PG : Sudah tentu, Pak Gunawan. Sebab memang ada sumbangsih atau pengaruh dari latar belakang kehidupan dewasa ini yang menyulitkan wanita untuk tunduk kepada suami, maka saya kira kita perlu unuk membahasnya supaya kita bisa lebih memahami masalah-masalah yang timbul itu.
GS : Alasan-alasan itu apa saja, Pak Paul ?
PG : Yang pertama yang tadi sudah saya singgung bahwa Tuhan menetapkan posisi dan tugas di dalam pernikahan. Jadi kita harus mengingat bahwa posisi sebagai kepala mesti disertai dengan tugas, jdi tidak ada yang namanya suami menjadi kepala tetapi tidak memunyai tugas atau tanggung jawab.
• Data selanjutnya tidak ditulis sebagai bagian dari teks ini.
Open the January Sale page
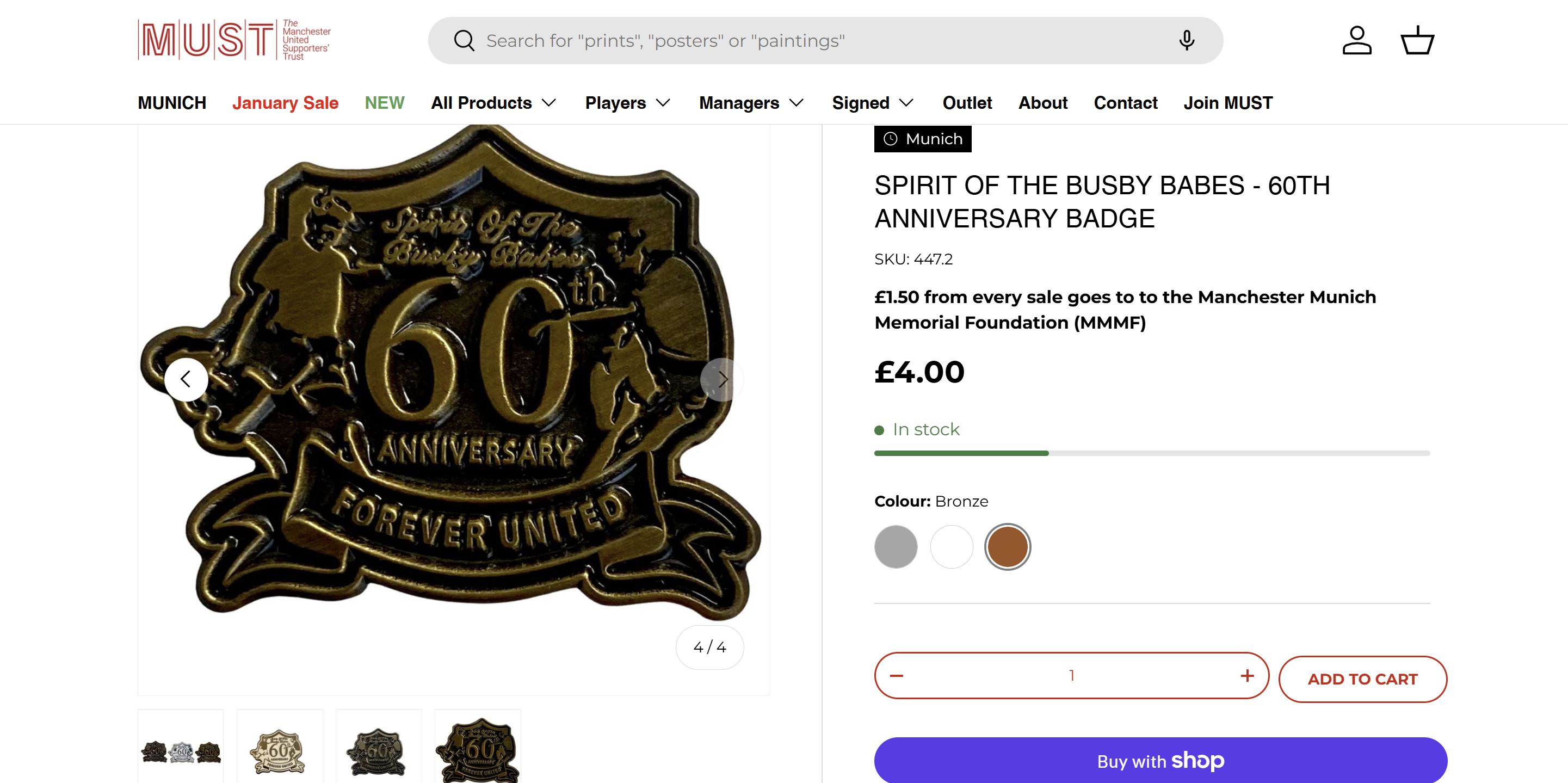This screenshot has height=783, width=1568. click(x=285, y=103)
Tugas yang diberikan Tuhan kepada suami adalah mengasihi istri, dengan kata lain suami memimpin istri di dalam kasih dan dengan kasih, bukan di dalam kuasa dan dengan paksa, hal ini yang harus kita camkan baik-baik, sebab ada suami yang salah mengerti dan dia bukan memimpin istri di dalam kasih dan dengan kasih tapi malahan di dalam kuasa dan dengan paksa. Masalah timbul ketika suami tidak melakukan tugas mengasihi istrinya dan bahkan lalai bertanggung jawab memberi pimpinan, ini yang menurut saya penyebab pertama dan paling umum kenapa istri susah untuk tunduk atau menghormati suaminya.
GS : Memang kita akan lebih senang bicara tentang posisi, hal itu berbicara tentang hak kita, tapi kalau berbicara mengenai tugas maka kita mulai menarik diri.
PG : Betul sekali. Jadi memang ada laki-laki yang langsung beranggapan bahwa karena Alkitab sudah menetapkan saya adalah kepala maka istri harus atau tanpa ragu, tanpa protes mengikuti semua peintah saya, saya kira ini adalah suatu kekeliruan sebab Tuhan memberi tugas pula, jadi dengan posisi yang diberikan Tuhan sebagai kepala.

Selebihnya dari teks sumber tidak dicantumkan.